あくまでそれが活動目的に応じた合理的な制約であり、また、不当な条件に当たらなければOK。
まあ、その辺の判断が難しいんですけどね...
1-5.役員のうち報酬を受ける者の数が役員総数の3分の1以下であること
NPO法人には社員の他に役員も必要となります。
具体的には、理事と監事です。
また、理事は3人以上、監事は1人以上というのが最低限の目安です。
それぞれ株式会社で言うところの取締役や監査役に近い役割ですね。
まだ人を集めなければいけないのか...
そう思われるかもしれませんが、社員と役員は兼任可能ですので、必ずしも新規に対象者を募るのではなく、社員の中から適任者を選ぶのも手でしょう―
尚、理事の内、代表者が理事長(代表理事)となるのですが、他に定款上の規定によって、"副理事長"や"常務理事"等、いろいろな名称の理事を置くことができるのも特徴です(登記上は単に"理事"としか記載されませんが...)。
また、監事は役員であることに違いはありませんが、なぜか登記事項にはなりません(会社の登記簿には記載されません)。
その他、役員についての注意事項等は以下のとおりになっています。
<どのような人物が役員になれるのか?>
結論からすると、概ね株式会社の取締役と同様の規定となります(成年被後見人や被保佐人、破産者で復権を得ないもの等々。)。
NPO法人特有の規定としては、『設立の認証を取り消された特定非営利活動法人(NPO法人)の解散当時の役員で、設立の認証を取り消された日から2年を経過しない者』というものがあります。
あまり該当するケースは少ないでしょうが、念のため注意しておきましょう。
<親族の人数制限規定とは?>
株式会社等には存在しない規定です。
NPO法人には親族の人数制限があります。
いわゆる、一族による法人支配の排除ですね。
家族運営ができないわけではありませんが、家族が多くを占めるNPO法人の運営は認めないという趣旨なのです。
以下、その旨の条文になります。
特定非営利活動促進法 第21条
(役員の親族等の排除)
21条 役員のうちには、それぞれの役員について、その配偶者若しくは三親等以内の親族が一人を超えて含まれ、又は当該役員並びにその配偶者及び三親等以内の親族が役員の総数の三分の一を超えて含まれることになってはならない。
必ずしも親族が役員になれないわけではありません。
とは言え、最大1名です(~親族が一人超えて含まれ~の部分に該当します。)。
とは言え、親族が1名だけならいいわけでもありません。
具体的には、役員(理事・監事)総数の内、3親等内の親族が3分の1を超えて含まれてはならないというものです。
※両親、子供が1親等、兄弟、祖父母、孫が2親等ですので、叔父叔母、曾孫までが3親等内に該当します。ですので、従兄弟などは制限の対象にはなりません。

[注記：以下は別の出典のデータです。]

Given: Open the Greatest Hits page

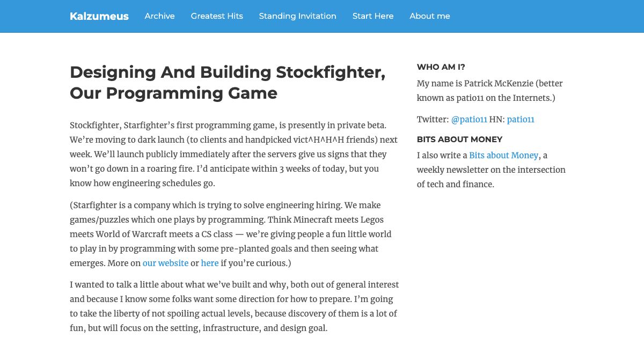Looking at the screenshot, I should pyautogui.click(x=217, y=16).
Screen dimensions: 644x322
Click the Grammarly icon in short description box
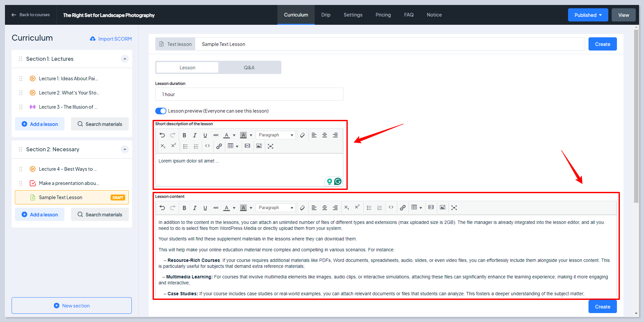338,181
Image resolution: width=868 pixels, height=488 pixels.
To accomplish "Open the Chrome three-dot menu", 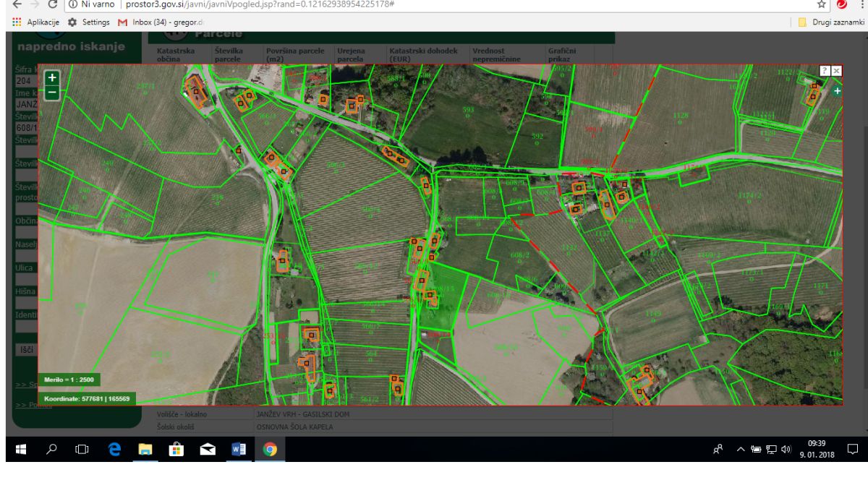I will 861,5.
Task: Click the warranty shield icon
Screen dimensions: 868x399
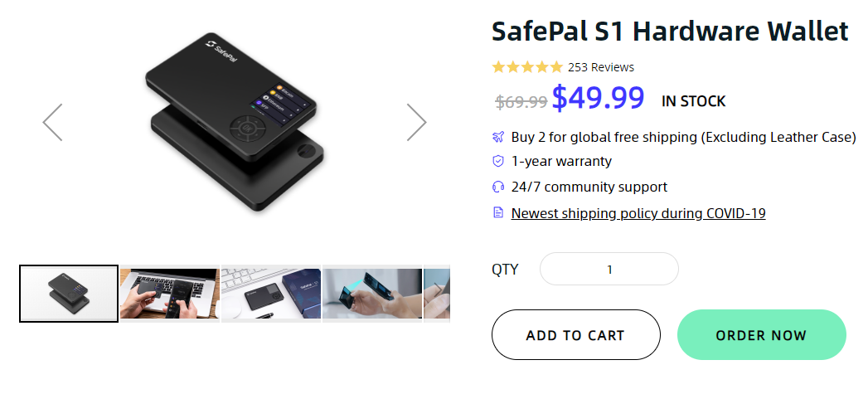Action: point(498,161)
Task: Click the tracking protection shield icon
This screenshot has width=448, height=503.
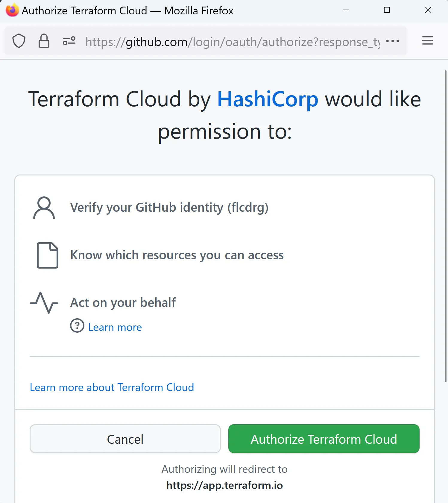Action: (x=19, y=41)
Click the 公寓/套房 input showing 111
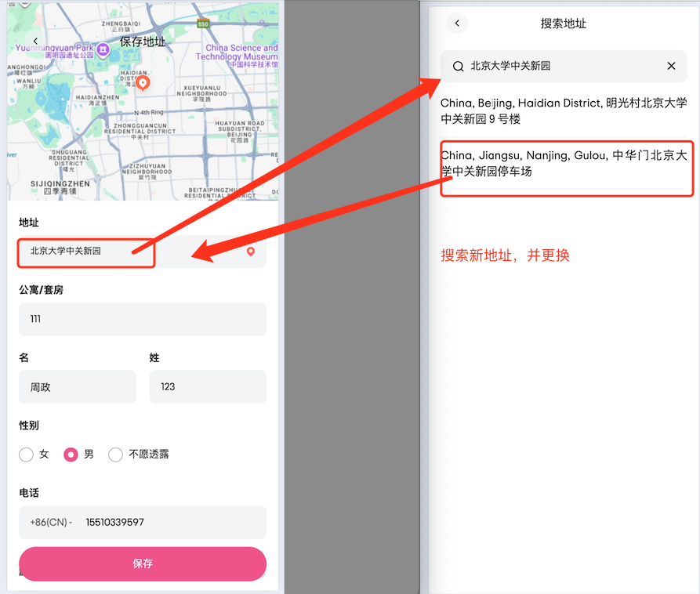The width and height of the screenshot is (700, 594). pos(142,320)
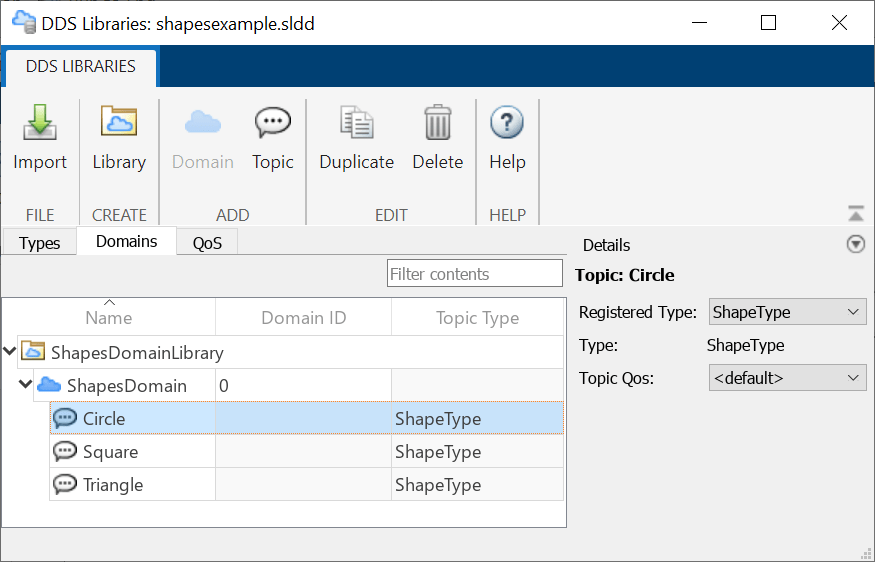
Task: Collapse the toolstrip ribbon
Action: pos(855,213)
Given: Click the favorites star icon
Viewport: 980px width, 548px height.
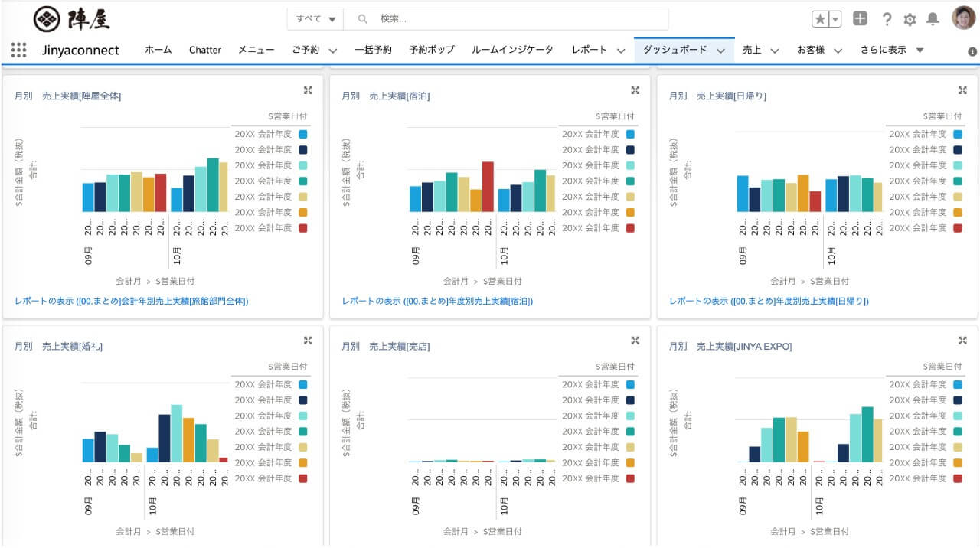Looking at the screenshot, I should tap(820, 19).
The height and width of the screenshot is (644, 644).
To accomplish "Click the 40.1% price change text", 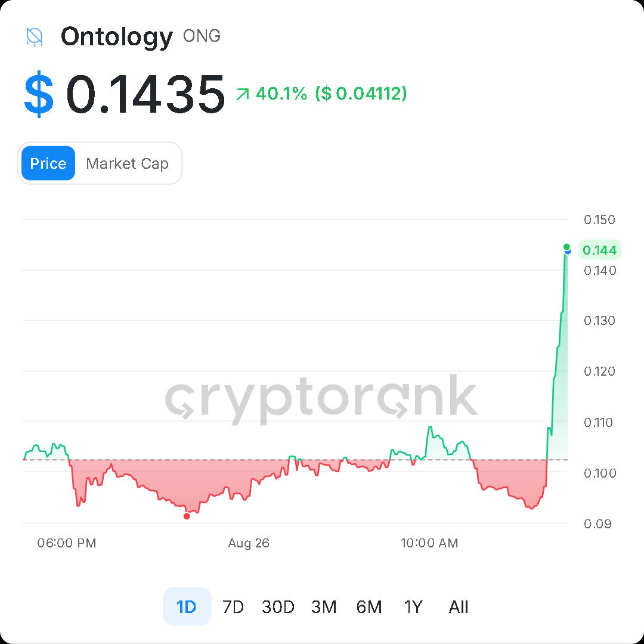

つまり、1名の3親等内の親族を役員としてNPO法人を運営したいのであれば、他に親族ではない5名の役員を選任する必要があるわけです。
この割合からすると、そもそも役員の総数が5名以下の場合は、3親等内の親族を1名も入れられなくなってしまうと(役員総数の3分の1を超えてしまうため。)・・・
以上、簡単にNPO法人の役員の説明をしてきましたが、その上で設立の認証を受けるには、役員報酬の規定をクリアーしておくことが必須です。
この項の本題ですね。
そもそも、役員のうち報酬を受ける者の数が役員総数の3分の1以下とはどういう状況なのでしょうか?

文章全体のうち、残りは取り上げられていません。